By travelling in person, you’ll be able to meet face-to-face with clients and collaborators. But without the right plan, you risk exposing yourself to stress, reduced efficiency, sleep-deprivation, and a reduced quality of business life.
Business travel is, in other words, a necessary evil – but it’s one whose perils can be guarded against with the help of just a little bit of forward planning and organisation. Let’s take a look at a few of the steps we might take.
Planning in Advance
The more preparation you can do prior to a given trip, generally speaking, the better. This applies especially if you’re travelling to a part of the country (or the world) with which you’re not familiar. Ideally, you might have this planning done by an experienced PA who’ll be able to anticipate and avoid common problems. When your whole itinerary is laid out, and you have plans in place for multiple contingencies, you’ll have a much easier time.
If you intend to make the most of your travel time, then you might choose to spend it working. This might mean talking to colleagues on the phone, or via videoconference, or it might mean getting on with work with the help of your laptop.
Taking your own privacy and security seriously is paramount. This applies when you’re connecting to unsecured WiFi, but we should also consider the danger of a passer-by simply looking over your shoulder.
Using a business plane will ensure the privacy of your executive, while ensuring that they remain productive while in transit.
Business travellers who are making their way overseas face a more complex range of security concerns. Again, this is an area where private planes can be invaluable.
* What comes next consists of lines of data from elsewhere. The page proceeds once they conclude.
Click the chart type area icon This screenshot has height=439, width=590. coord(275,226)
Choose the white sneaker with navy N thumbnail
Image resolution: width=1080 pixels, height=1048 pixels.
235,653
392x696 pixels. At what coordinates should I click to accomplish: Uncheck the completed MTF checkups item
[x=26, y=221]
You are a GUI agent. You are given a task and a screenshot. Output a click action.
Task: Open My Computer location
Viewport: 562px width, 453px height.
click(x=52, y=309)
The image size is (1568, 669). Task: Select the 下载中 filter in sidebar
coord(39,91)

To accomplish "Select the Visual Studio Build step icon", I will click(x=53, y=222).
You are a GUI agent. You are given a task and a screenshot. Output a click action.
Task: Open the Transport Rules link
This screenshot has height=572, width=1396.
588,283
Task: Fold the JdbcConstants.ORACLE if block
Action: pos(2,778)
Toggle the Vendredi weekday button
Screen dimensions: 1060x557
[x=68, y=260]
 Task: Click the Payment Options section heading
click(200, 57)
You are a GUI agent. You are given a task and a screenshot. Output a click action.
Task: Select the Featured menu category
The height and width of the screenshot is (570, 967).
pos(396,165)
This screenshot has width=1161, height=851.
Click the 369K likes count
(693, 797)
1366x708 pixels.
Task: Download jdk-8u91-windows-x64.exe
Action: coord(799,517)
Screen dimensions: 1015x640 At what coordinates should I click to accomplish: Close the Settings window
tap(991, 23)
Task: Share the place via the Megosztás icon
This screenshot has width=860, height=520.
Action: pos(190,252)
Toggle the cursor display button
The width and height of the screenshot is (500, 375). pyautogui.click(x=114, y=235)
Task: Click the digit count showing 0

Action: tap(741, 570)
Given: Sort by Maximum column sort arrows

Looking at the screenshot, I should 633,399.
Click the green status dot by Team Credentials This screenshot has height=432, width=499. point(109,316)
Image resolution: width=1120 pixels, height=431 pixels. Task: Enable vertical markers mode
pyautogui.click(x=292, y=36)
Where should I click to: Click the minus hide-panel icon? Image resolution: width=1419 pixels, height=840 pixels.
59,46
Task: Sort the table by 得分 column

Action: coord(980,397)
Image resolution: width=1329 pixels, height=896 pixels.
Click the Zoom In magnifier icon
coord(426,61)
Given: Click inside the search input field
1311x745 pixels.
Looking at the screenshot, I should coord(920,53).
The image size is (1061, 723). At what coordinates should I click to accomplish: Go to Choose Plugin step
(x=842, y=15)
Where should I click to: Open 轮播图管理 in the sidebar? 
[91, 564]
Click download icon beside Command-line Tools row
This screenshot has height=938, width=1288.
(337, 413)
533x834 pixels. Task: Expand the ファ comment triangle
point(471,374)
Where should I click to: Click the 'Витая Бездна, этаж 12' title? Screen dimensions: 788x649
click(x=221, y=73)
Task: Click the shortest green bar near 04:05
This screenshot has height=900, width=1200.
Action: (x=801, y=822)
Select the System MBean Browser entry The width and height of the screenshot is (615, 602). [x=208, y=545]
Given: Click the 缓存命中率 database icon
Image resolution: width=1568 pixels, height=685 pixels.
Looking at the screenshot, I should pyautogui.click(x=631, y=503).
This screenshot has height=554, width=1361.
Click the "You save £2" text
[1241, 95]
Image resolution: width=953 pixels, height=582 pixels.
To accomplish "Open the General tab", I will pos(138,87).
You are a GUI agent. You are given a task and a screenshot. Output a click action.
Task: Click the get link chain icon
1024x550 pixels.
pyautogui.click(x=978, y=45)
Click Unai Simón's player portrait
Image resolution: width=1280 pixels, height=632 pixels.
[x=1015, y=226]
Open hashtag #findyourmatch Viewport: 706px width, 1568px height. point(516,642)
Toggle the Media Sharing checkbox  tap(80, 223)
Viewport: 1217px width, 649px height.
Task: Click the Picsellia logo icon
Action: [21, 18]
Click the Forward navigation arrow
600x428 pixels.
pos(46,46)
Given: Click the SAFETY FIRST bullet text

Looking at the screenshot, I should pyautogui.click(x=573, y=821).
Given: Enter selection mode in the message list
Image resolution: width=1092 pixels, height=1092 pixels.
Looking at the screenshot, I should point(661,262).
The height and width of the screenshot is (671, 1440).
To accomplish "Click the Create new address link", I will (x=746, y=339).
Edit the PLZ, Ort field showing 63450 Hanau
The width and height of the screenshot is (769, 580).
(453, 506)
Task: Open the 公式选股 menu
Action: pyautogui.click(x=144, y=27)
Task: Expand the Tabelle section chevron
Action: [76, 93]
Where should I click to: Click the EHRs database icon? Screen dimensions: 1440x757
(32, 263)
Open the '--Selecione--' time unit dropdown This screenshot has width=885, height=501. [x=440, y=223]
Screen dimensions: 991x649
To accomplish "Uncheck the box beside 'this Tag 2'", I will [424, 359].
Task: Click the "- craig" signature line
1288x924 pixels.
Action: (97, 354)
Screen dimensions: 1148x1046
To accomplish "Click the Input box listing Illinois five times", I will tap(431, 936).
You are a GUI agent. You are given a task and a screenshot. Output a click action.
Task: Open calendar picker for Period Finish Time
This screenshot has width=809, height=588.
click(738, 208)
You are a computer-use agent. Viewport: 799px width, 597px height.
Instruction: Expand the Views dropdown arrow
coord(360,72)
They’ll save the trouble of going through an unfamiliar boarding process in a foreign country, and eliminate a lot of uncertain, especially during times of crisis, when migration processes are in flux.
Being able to safely and reliably connect to WiFi can be a game-changer when you’re working overseas. Not only should travellers make sure that they’re staying at places with reliable WiFi, they should also install VPNs to ensure that the communications they make cannot be intercepted. This applies especially to those handling very sensitive data, and conducting potentially compromising phone conversations.